What is the name of the domain?
kvikk.hu
What is the issue you’re encountering
Hi! I’m using Kinde.com as my auth provider and i setup the authentication method login method in Zero Trust using OpenID Connect. I want to create groups based on the user roles i set up in Kinde. They should be returned as an additional claim in the access token, however after auth, i can only see the e-mail address being returned for some reason. Any ideas what might be the issue?
What steps have you taken to resolve the issue?
I tried adding “roles” to both OIDC Claims and OIDC Scopes, but doesn’t seem to make any difference.
Screenshot of the error
If i add “roles” under OIDC scopes, it will say this when i test it:
{"error":"invalid_scope","error_description":"The requested scope is invalid, unknown, or malformed. The OAuth 2.0 Client is not allowed to request scope 'roles'."}
Hi from the Cloudflare team! What happens if you remove it as a scope? That should at least resolve that error.
Are you definitely passing a “roles” claim from Kinde?

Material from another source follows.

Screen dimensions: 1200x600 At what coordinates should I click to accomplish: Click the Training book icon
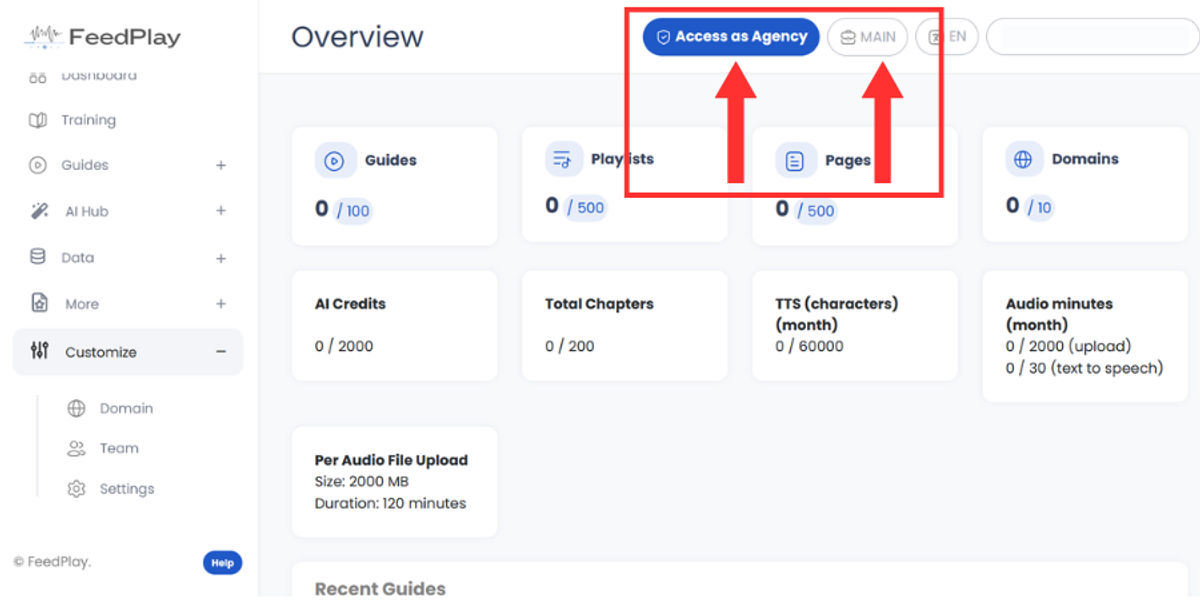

Sure, not specifying the roles claim solve the problem, just not the original issue 
I used e-mail addresses to filter users for now, but this should be just a temp solution. I believe i’m passing the roles claim from Kinde’s side:
Ok, got one thing sorted
It might be due to that fact that it’s attempting to pass an array. Could you try passing the external org ID and see if that comes through? That’d help rule out a bigger issue with Kinde passing any claim vs. an array specifically.
I will also try and get my own dev account to try it out.